Apple doesn’t have a stance of not unlocking phones for law enforcement. They give law enforcement whatever they’re asked for by subpoena.
Apple‘s stance is to build strong encryption so that they can’t access customers data. What they have refused to do is weaken that encryption so that they could start complying with future requests or sign tampered with firmware that would allow the decryption without user authorization.
Apple does have this stance. They have been subpoenaed before to assist in unlocking older iPhones that don't have as strong protection of user data as modern iPhones and they refused those orders as well.
Basically older iPhones without the modern secure enclave enforced the password attempt lockout period in software so the FBI obtained a court order to force apple to create and sign a new version of iOS that would not enforce the lockout period, which would allow the FBI to guess the password. Apple refused to create this new version of iOS and the FBI eventually retracted their request.
Modern iPhones enforce the lockout period in the secure enclave hardware so this is no longer something Apple could even possibly assist with.
The case you reference did not involve a subpoena but an order under the All Writs Act. Annorder which compelled certain behaviour unless the order was appealed within a specified time. Apple appealed the order within that time period and thus was in full compliance with the order.

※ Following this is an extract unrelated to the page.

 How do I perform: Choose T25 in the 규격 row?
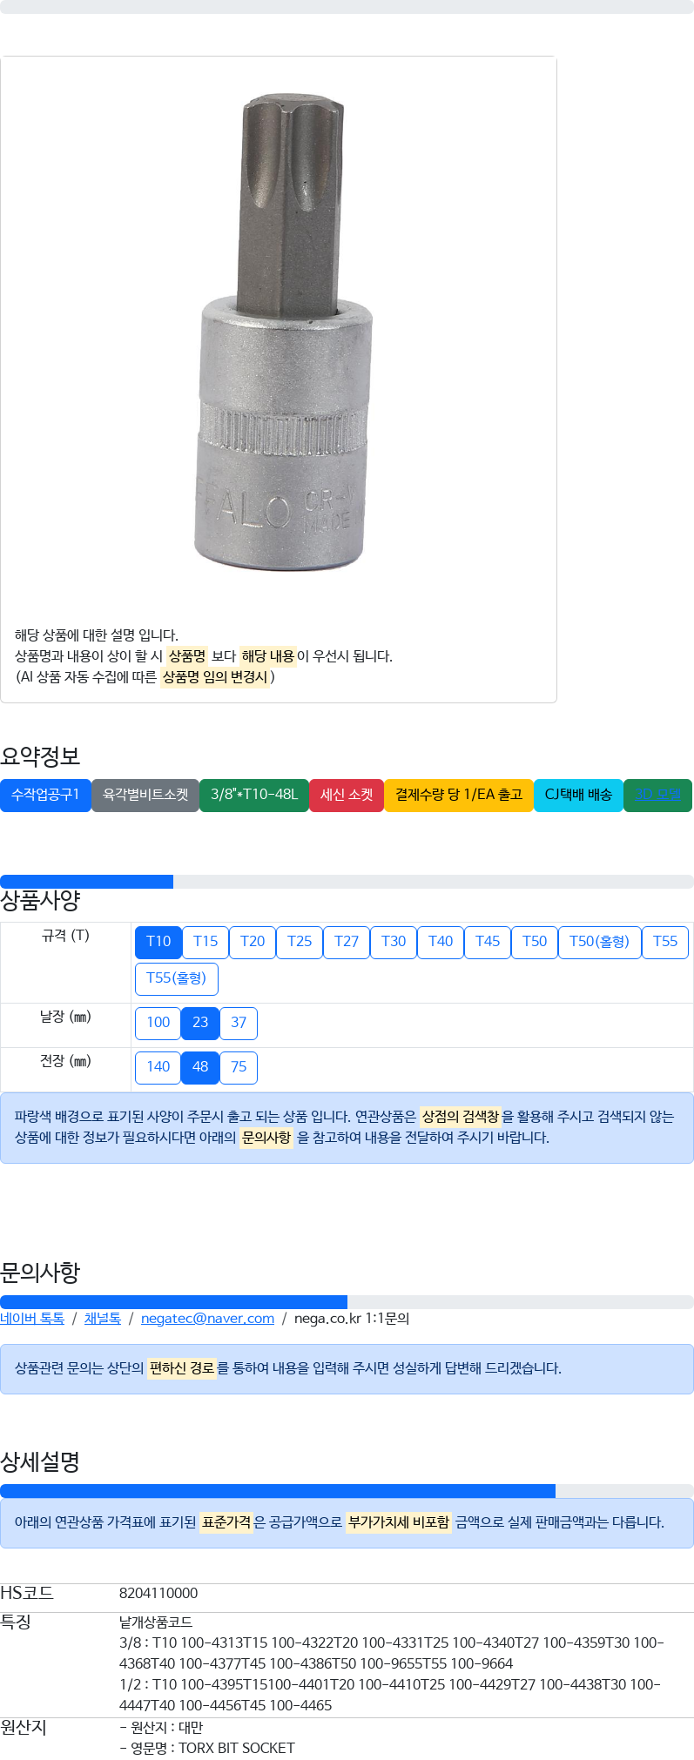pyautogui.click(x=300, y=942)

The government withdrew the case before the courts could rule whether the order was legal. I assume Apple would have complied with it if it was ruled so. What we do know from this case is that Apple did attempt to assist the FBI with accessing the phone even without a court compelling them to do so.
> …sign tampered with firmware that would allow the decryption without user authorization.

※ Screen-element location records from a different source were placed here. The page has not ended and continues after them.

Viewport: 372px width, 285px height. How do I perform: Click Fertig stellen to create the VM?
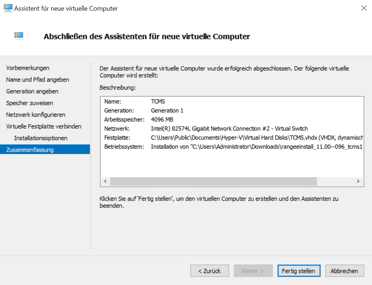(x=298, y=271)
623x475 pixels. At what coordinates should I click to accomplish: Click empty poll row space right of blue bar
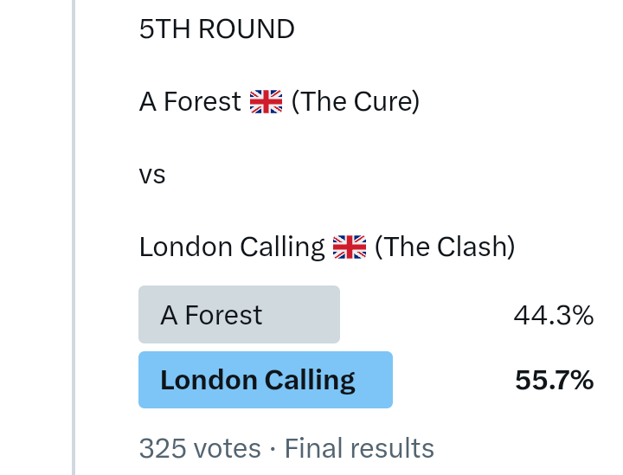[x=450, y=381]
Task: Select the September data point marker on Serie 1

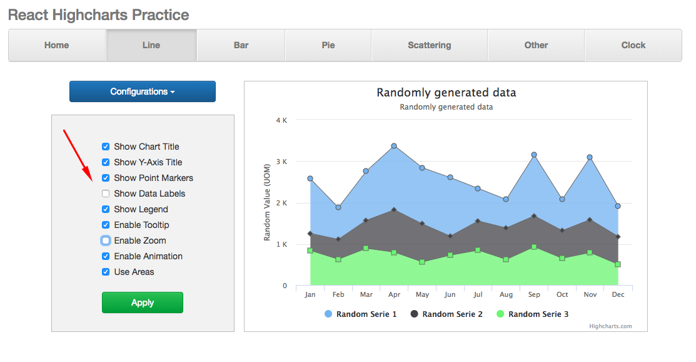Action: tap(534, 153)
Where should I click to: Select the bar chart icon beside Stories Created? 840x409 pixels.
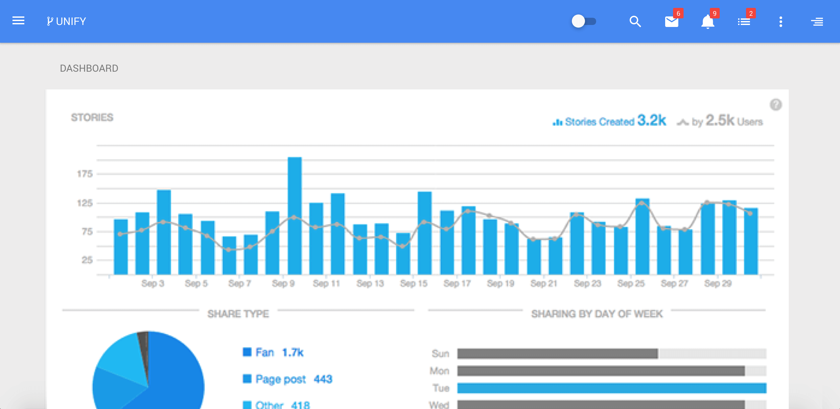point(557,121)
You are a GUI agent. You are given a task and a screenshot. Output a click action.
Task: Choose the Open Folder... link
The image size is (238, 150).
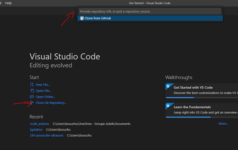pyautogui.click(x=45, y=97)
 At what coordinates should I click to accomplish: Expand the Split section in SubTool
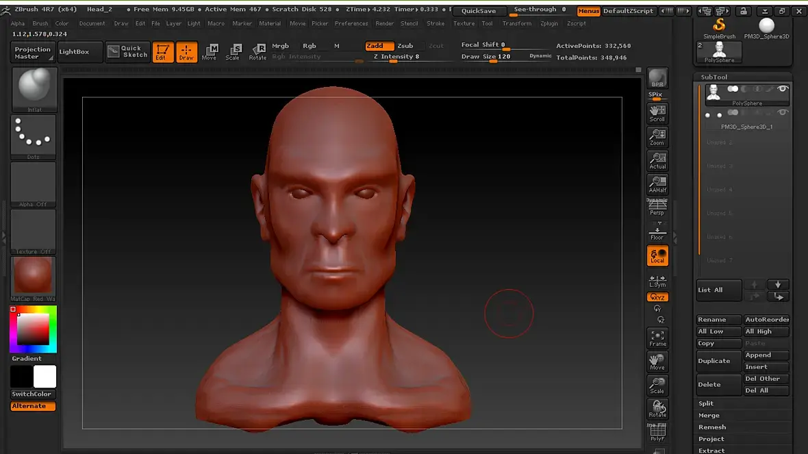coord(706,403)
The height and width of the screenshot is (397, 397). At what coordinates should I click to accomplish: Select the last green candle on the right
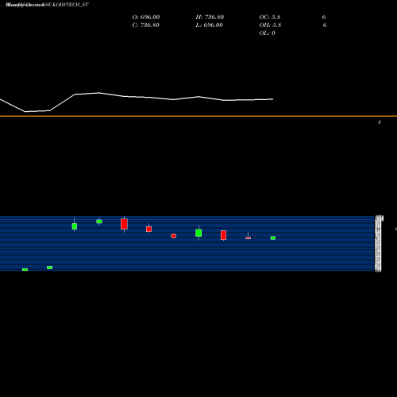click(x=273, y=237)

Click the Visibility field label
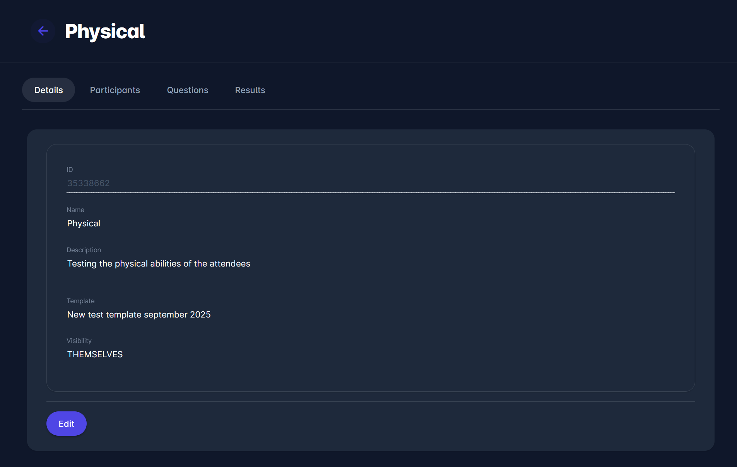pyautogui.click(x=79, y=341)
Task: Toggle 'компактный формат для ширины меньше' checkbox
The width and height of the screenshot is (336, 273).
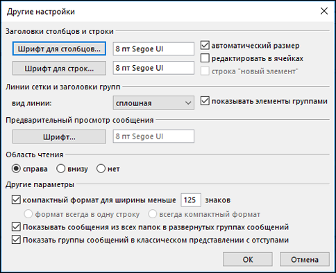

Apple wrote the firmware for everything. I assume they could write firmware to not need authorization, embedded in a copy of iOS, and sign everything so it could be installed on a phone through DFU.
They have been unwilling to do so. I think they’re right not to. But I suspect it is technically possible.
There have been multiple credible sources with internal documents claiming that iPhone with the current firmware (>17) can’t be hacked currently.
It’s in constant flux, obviously, but iOS is very advanced on this aspect. Android phones on the other hand, apart from the Pixels >6, are all hackable with appropriate tooling.
As far as i remember there is a single leaked document about a specific celebrite version that had iOS 17 marked as already supported for some devices up to version 17.0.3, versions 17.1 to 17.3.1 as coming soon and 17.4 as in research..
And that document is from last April, 7 months ago, no one really knows how things progressed after that..
Best assumption to make is that all those versions are supported by now..
support for iOS 18 could be available or not, we do not know.. So again i will assume it is supported until the opposite is proved..
But all the latest iPhones in latest iOS versions were only supported in AFU, that apple is handling with this reset feature, or IPR, that require USB being unlocked and is extremely time sensitive as there are already defenses in place..
I would think that the secure enclave controls the device (un-)locking process and also wouldn't install OTA firmware updates nor accept commands from USB-connected peripherals while the device is locked.
Settings > Passcode > Allow access when locked: [_] Accessories.
Off by default, providing a one hour timeout since last phone unlock; or instantly, upon biometric rejection or after holding power-volume-up to reach the power off menu.
Macs are typically enabling an equivalent to this by default as well now, as of the latest macOS update.
They also refused to make a build (signed by Apple) which would remove any of those protections, though technically possible, but would have tainted their products as backdoored. They were prepared to argue forcing them to do that would be the government compelling speech, a violation of the First Amendment, a precedent the FBI didn’t want, and so turned to a CellBright type service instead. Apple did make public statements at the time against backdooring devices which might be construed as a stance.
Apple‘s stance is to build strong encryption so that they can’t access customers data. What they have refused to do is weaken that encryption so that they could start complying with future requests or sign tampered with firmware that would allow the decryption without user authorization.